I would suggest that you wean slowly and allow your daughter to discharge as you go. You could start by cutting down by one nursing time a day. You could talk with her about how you are cutting back because she can eat other food now, and how you both still get to be close, and ask her what she thinks about it. Even if she is agreeable, you will need to pay attention to the feelings that might come up for her.
As you know, nursing is a lovely way to be close. Also, heavy feelings—of separation, for example—can get mixed up with it, so weaning is an opportunity for your daughter to discharge anything she might have put aside during the period when she was nursing. Spend a lot of time with her during the times she had expected to nurse and see if she misses it. She may cry. Or you can play games with her about not nursing and see if she laughs. Or you can just play and laugh with her about anything.
Doing more special time is also a good idea, to give her the security to be able to show you her distress.
Probably the last time of day to stop nursing is bedtime, when all the feelings from the day tend to come up. I would play and be close to her at bedtime, as much as you can. You can eventually say, “We’re not going to nurse right now,” and see if there’s a session there. If she has a good cry, you can also nurse after that.
Stretch the process out for as long as you can and see what your daughter can tell you. You can get closer in the process.
Somerville, Massachusetts, USA
It has been great to read the posts about nursing and weaning and remember my days of nursing my son, who is now eleven. I want to add another element to this discussion, from the perspective of a USer.
U.S. society separates and divides us every step of the way and puts a premium on [values highly] a particular picture of independence. People started asking me if I had weaned my son when he was six months old. The underlying message was that he needed to be independent and start separating from me and that it was “good” for him and “good” for me to stop nursing.
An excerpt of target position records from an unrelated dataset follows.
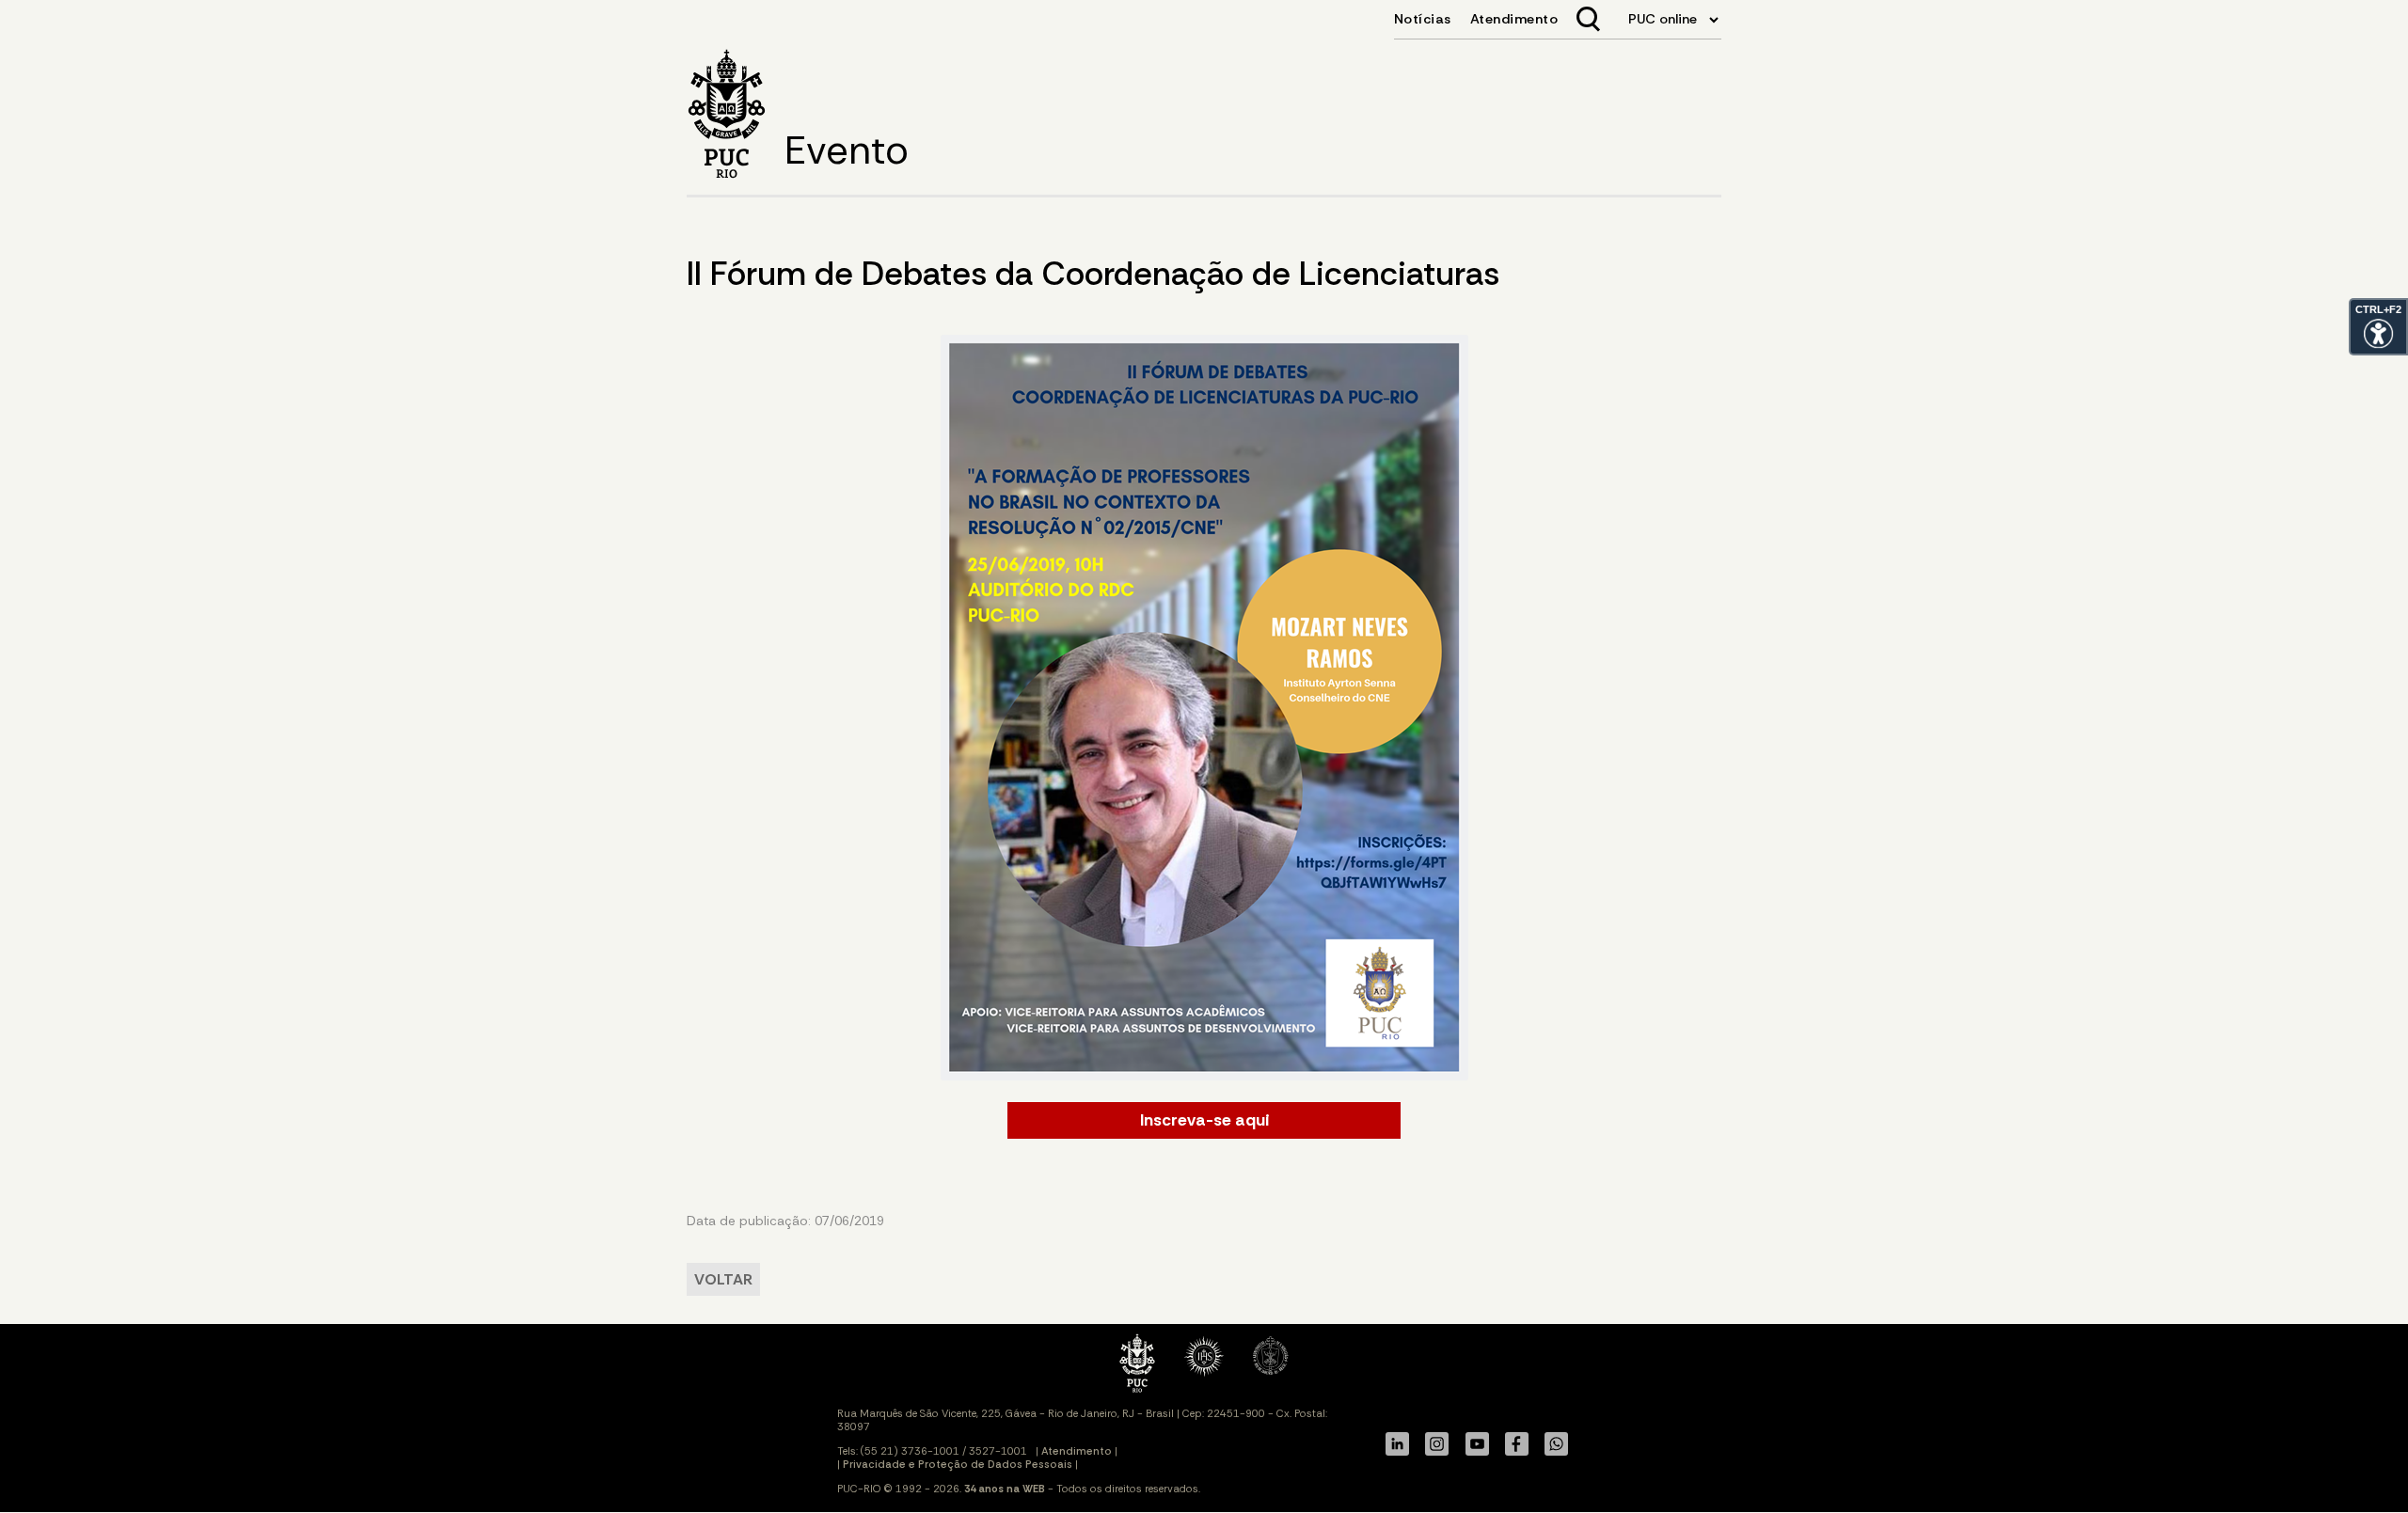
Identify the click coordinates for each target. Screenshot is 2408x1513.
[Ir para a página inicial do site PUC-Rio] (727, 116)
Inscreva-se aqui (1204, 1120)
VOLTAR (723, 1279)
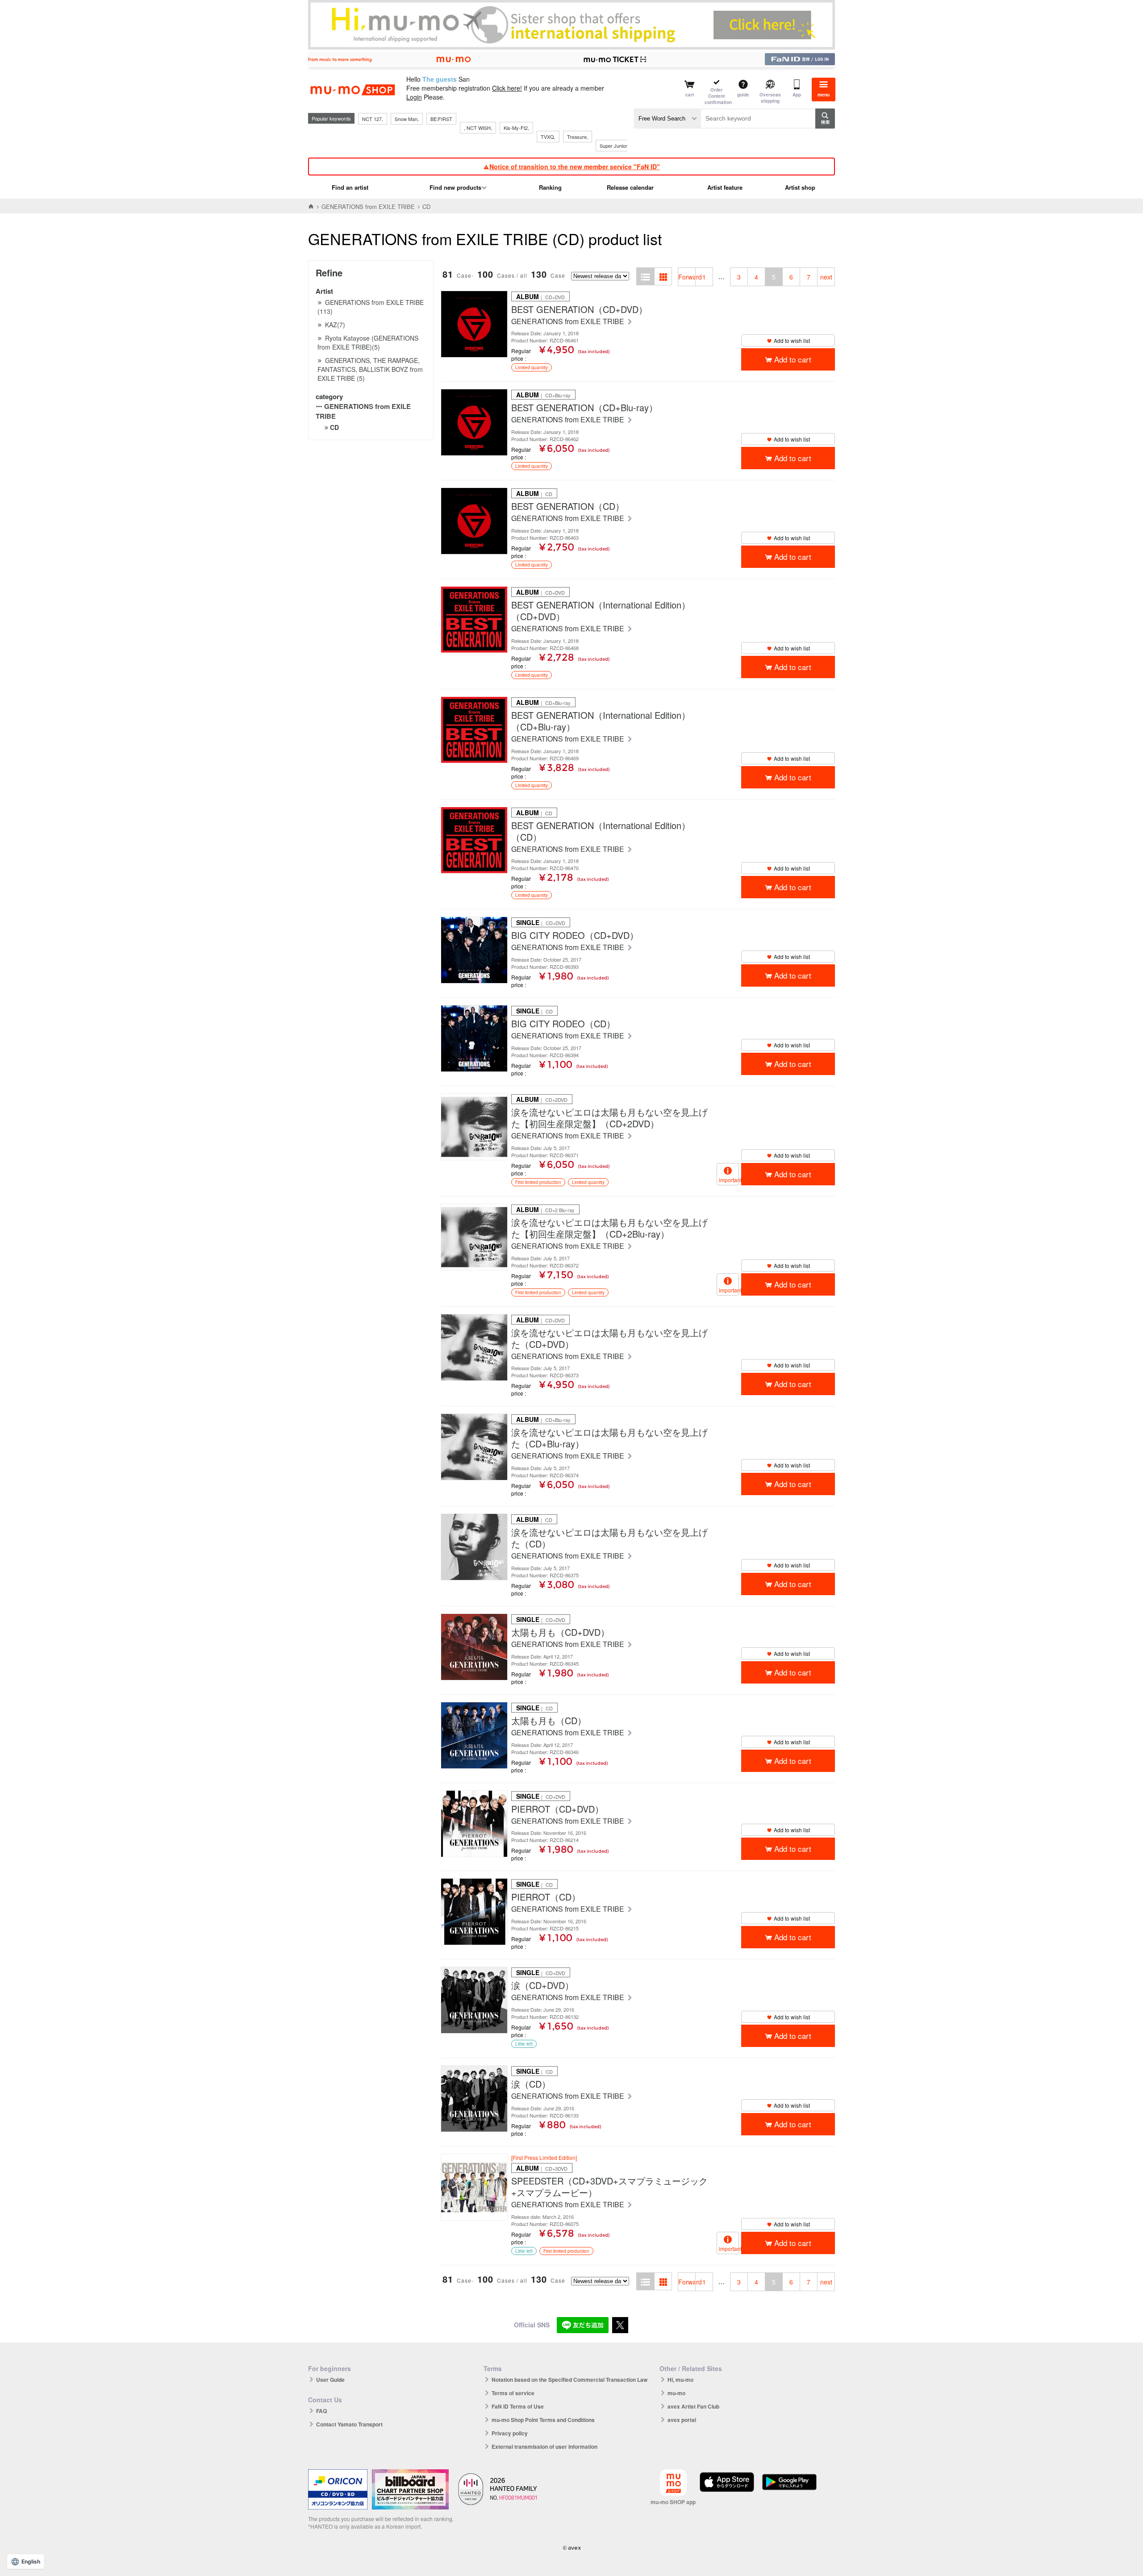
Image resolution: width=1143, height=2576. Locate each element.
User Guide (330, 2380)
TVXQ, (548, 136)
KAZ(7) (335, 324)
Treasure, (577, 136)
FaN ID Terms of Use (518, 2406)
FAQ (321, 2411)
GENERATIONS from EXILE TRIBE (368, 206)
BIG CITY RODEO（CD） (563, 1024)
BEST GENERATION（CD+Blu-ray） (584, 407)
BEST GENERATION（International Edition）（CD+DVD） (600, 610)
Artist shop (800, 187)
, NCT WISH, (478, 127)
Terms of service (513, 2393)
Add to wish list (792, 340)
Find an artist (350, 187)
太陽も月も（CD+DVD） (560, 1632)
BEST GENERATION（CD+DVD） (579, 309)
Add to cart (792, 359)
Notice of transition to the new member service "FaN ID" (574, 166)
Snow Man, (407, 118)
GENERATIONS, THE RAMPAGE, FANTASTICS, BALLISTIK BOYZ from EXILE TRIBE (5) (370, 369)
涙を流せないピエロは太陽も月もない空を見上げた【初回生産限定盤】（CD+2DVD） (609, 1118)
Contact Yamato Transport (349, 2424)
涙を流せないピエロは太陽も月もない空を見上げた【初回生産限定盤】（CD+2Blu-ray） (609, 1228)
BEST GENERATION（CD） (567, 506)
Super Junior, (614, 145)
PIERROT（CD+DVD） (557, 1809)
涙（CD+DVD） (542, 1985)
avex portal (681, 2420)
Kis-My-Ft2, (516, 127)
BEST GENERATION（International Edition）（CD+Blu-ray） (600, 721)
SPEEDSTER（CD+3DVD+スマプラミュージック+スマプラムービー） (609, 2186)
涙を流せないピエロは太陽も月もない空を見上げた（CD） (609, 1538)
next (826, 276)
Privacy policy (510, 2433)
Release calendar (630, 187)
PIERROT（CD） (545, 1897)
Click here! (507, 87)
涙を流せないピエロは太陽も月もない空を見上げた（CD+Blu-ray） (609, 1438)
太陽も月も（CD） (548, 1720)
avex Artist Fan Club (693, 2406)
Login (414, 96)
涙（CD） (531, 2084)
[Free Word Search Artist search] (667, 118)
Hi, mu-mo (680, 2380)
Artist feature (725, 187)
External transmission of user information (544, 2447)
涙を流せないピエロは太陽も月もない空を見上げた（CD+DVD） (609, 1338)
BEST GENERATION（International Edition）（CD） (600, 831)
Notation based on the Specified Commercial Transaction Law (569, 2380)
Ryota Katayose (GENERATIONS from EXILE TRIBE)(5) (367, 342)
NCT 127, (372, 118)
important (729, 1180)
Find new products (455, 187)
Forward (687, 276)
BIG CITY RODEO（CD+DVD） (574, 935)
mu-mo (676, 2393)
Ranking (550, 187)
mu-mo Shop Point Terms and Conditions (543, 2420)
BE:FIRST (441, 118)
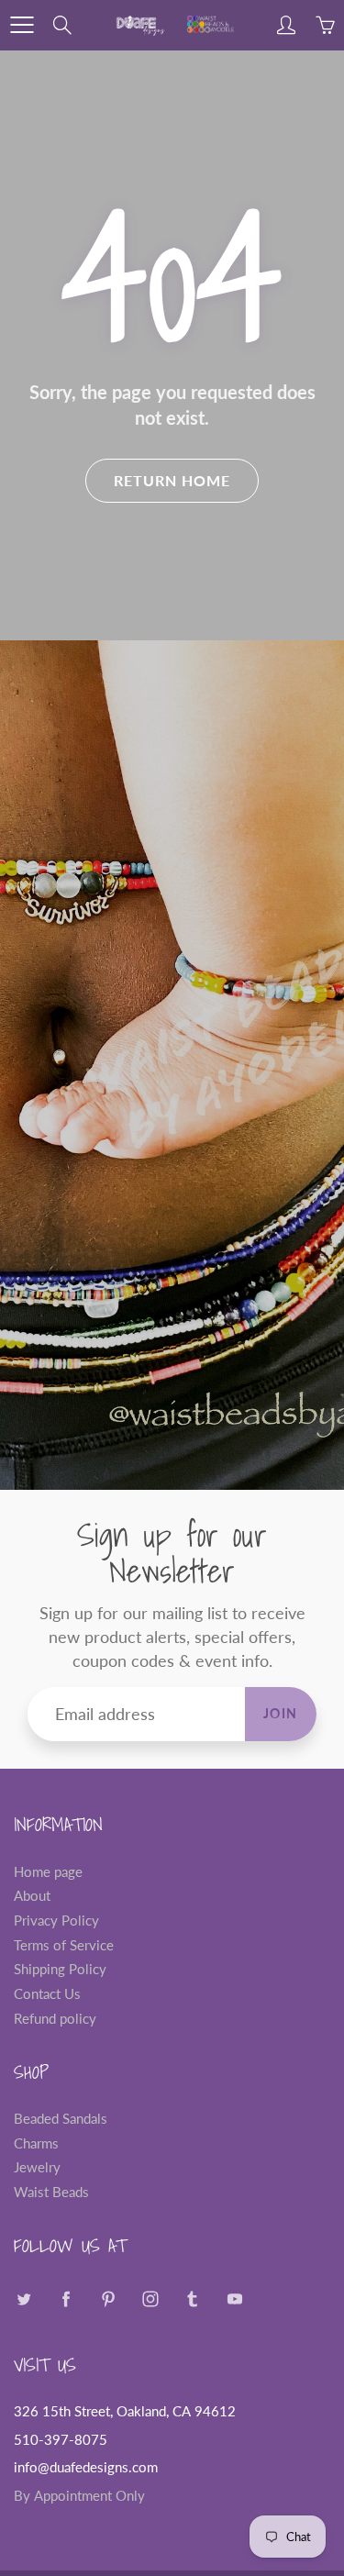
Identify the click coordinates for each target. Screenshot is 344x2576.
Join (280, 1713)
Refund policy (55, 2018)
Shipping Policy (60, 1969)
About (32, 1896)
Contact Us (47, 1994)
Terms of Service (64, 1945)
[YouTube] (234, 2299)
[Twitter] (23, 2299)
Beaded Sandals (60, 2118)
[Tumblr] (192, 2299)
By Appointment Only (79, 2496)
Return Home (172, 480)
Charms (36, 2143)
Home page (48, 1872)
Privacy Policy (56, 1920)
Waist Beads (51, 2192)
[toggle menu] (22, 25)
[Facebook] (66, 2299)
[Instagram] (150, 2299)
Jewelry (37, 2167)
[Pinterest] (108, 2299)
In general I would let my son nurse for as long as he wanted. At times I would tell him that we were not going to nurse at that moment and that we could be close in other ways or he could have a session about wanting to nurse. I needed lots of sessions about closeness and separation to be able to counsel him. There were also probably plenty of times when he nursed primarily for comfort and closeness. It’s true that feelings about closeness and separation get mixed in with nursing, but it’s also a wonderful, human way to be close.
When my son was about two and a half, he gradually stopped asking to nurse, and I stopped offering.
Now he is eleven and is still welcome to sleep with my partner and me in the same bed. I have had to stand my ground on this [persist with this in the face of opposition] with my male partner. My son has chosen to stay in bed with us and snuggle every night and most mornings. Lately he’s been experimenting with sleeping on a separate mattress in the same room. I get to have my own sessions about separation and loss and then marvel at how smart he is in finding his way.
The pressure to be separate from others is so fierce and persistent in U.S. society. Both my nursing and sleeping decisions have been based on fighting for closeness with my son in the face of what the society deems is “acceptable” and “good” for families. I have a different understanding: that self-confidence and independence come from having a solid base and home and that my job as a parent is to nurture and preserve that.
Different things are possible in each family. I think it’s useful to think about how, given what our lives are like, we can preserve and fight for closeness with our children while at the same time giving them (and ourselves) opportunities to work on the feelings about separation and closeness.